-
御书房,齐保看到名为李岁的小太监又将一叠佛经交给他,眼皮子一抖。
“这是送佛经来的第五天。”
名为李岁的小太监颔首。
齐保:“听说沈姑娘也病了五天。”
李岁茫然地颔首。
齐保微微眯眼,心中有了盘算,招手命他下去。
李岁连忙退下,路上遇到孙公公。孙公公之前被杖刑,但陛下并未革去职位。可孙公公前几日,在殿前伺候,不小心将殿内的一卷抄写佛经弄毁了。
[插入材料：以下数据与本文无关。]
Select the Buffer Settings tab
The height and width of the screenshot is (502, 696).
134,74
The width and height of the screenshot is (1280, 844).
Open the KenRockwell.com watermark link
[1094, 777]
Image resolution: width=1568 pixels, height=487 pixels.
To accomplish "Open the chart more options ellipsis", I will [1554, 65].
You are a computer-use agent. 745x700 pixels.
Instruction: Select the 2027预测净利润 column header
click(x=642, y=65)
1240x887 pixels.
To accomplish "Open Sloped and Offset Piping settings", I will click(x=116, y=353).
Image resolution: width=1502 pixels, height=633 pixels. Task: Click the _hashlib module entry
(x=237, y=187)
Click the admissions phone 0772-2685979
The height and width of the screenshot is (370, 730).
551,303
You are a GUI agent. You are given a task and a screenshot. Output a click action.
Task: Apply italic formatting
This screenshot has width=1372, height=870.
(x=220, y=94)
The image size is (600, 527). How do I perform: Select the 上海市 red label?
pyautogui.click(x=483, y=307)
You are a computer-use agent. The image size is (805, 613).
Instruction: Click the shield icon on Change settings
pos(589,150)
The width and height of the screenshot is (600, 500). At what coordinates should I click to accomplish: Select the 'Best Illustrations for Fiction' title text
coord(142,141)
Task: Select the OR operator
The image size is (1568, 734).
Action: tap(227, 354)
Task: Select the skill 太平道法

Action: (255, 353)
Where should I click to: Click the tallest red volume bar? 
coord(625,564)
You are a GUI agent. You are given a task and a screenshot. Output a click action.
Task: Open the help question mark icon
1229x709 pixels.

陛下明面上没说什么,可当日孙公公被调离殿前,地位也大不如从前。
李岁知道这点,对孙公公的态度也不如从前恭敬,行了一下礼,便要离开,结果孙公公叫住他。
“你之前送什么东西给齐保。”
“禀孙公公,是佛经。”
“谁送的。”孙公公当即想到了,那日自己不小心将墨汁弄到一卷放在案几上的佛经。
本来那卷佛经是抄写,字迹也不是陛下,孙公公不以为然,谁知当日陛下没看到那卷佛经,面无表情地派人调查此事。之后查到他身上,便将他调离殿内。
孙公公心里那个冤枉,他又不知道这卷佛经对陛下至关重要。
如今听到李岁说起佛经,眼中精光乍现。
李岁面对他的质问,想起齐保之前叮嘱自己千万不能说出去。况且齐保眼下颇受陛下重任,于是便摇头说不知道。
孙公公在宫里待了多少年,哪里看不出他在撒谎,但偏偏他今非昔比,只能咽着一口气,不上不下。
齐保不知道李岁遇到孙公公一事。
此时他揣着一卷佛经,交给了殿内伺候的姜翠,嘱托放在紫檀八仙立柜。
姜翠闻言轻手轻脚地将佛经放在了紫檀八仙立柜上。
之前的四卷,也都放在这里,用描金梅花的匣子装着,若是不细看,旁人定然发觉不了。
正巧萧庭訚下朝,来到御书房,身后还跟着几名官员。
齐保知道他们要议事,招呼着姜翠煮茶,又招呼几人在跟前伺候。
之后他默不作声,垂头立在一旁。
待到朝政结束,官员们齐齐退场,萧庭訚来到案几,批阅奏折。
齐保弓着身子上前端茶给萧庭訚,“陛下,这是并州进贡的小岘春,奴才已经沏好茶。”说罢,将茶水递上去。
萧庭訚并未看一眼。
身边伺候的宫人都颔首立在一旁。
少顷,萧庭訚起身,金丝黄袍掠过风中,还未走几步,忽然发觉得御书房的立柜多了一样东西。
他记得之前这里没有匣子。
萧庭訚:“这是谁放的。”
“陛下,是奴才放的。”齐保还举着茶盏,挽着腰道。
萧庭訚闻言将匣子取出,看到里头的佛经。